Could you return only the lines that run from the line with "Viewport: 799px width, 541px height." through the final line of the data, exactly as they stand?

DATA IN THIS EXERCISE =
________

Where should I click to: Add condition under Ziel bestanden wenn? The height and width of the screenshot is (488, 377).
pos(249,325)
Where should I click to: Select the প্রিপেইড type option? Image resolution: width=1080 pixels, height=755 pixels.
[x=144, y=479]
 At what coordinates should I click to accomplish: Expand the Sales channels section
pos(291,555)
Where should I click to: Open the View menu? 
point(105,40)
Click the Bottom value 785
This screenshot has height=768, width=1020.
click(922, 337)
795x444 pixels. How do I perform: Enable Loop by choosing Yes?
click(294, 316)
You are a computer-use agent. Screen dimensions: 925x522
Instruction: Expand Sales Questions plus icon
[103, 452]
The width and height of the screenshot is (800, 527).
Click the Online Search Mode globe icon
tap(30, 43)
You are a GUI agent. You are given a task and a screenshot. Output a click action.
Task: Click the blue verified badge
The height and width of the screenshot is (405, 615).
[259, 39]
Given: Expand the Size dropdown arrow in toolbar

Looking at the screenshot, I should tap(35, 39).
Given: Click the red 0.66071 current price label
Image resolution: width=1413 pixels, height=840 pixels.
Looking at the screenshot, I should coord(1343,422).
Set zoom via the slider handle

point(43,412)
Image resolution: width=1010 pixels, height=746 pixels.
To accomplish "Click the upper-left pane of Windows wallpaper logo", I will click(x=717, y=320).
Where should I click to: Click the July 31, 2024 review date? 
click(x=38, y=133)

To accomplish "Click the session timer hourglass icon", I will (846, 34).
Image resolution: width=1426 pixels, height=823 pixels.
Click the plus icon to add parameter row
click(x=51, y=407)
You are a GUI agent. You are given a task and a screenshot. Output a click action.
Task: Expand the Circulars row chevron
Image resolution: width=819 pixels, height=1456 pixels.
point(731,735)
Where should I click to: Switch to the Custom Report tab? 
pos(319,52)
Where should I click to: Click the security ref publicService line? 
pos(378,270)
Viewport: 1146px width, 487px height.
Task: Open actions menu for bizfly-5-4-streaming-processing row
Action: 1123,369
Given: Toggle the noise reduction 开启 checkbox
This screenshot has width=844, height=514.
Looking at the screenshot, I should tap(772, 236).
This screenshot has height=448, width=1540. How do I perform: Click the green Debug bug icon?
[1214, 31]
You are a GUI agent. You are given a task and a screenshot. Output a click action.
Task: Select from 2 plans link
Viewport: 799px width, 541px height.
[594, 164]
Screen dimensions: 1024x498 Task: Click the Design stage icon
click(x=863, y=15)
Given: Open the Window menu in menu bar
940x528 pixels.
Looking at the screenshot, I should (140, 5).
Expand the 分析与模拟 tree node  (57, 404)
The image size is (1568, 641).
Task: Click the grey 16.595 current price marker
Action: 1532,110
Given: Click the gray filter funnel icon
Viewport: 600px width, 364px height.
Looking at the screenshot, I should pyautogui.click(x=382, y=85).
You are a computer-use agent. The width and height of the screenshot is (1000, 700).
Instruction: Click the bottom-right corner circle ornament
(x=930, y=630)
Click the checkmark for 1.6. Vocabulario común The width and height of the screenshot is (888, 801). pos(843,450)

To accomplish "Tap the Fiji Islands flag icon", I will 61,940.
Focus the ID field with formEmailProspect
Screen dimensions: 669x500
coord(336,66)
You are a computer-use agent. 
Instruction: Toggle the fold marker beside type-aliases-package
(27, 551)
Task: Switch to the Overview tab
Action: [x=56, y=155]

________

WRITTEN RESPONSE =
Viewport: 799px width, 541px height.
[594, 164]
Screen dimensions: 1024x498 Task: Click the Design stage icon
click(x=863, y=15)
Given: Open the Window menu in menu bar
940x528 pixels.
Looking at the screenshot, I should (140, 5).
Expand the 分析与模拟 tree node  (57, 404)
The image size is (1568, 641).
Task: Click the grey 16.595 current price marker
Action: 1532,110
Given: Click the gray filter funnel icon
Viewport: 600px width, 364px height.
Looking at the screenshot, I should pyautogui.click(x=382, y=85).
You are a computer-use agent. The width and height of the screenshot is (1000, 700).
Instruction: Click the bottom-right corner circle ornament
(x=930, y=630)
Click the checkmark for 1.6. Vocabulario común The width and height of the screenshot is (888, 801). pos(843,450)

To accomplish "Tap the Fiji Islands flag icon", I will 61,940.
Focus the ID field with formEmailProspect
Screen dimensions: 669x500
coord(336,66)
You are a computer-use agent. 
Instruction: Toggle the fold marker beside type-aliases-package
(27, 551)
Task: Switch to the Overview tab
Action: [x=56, y=155]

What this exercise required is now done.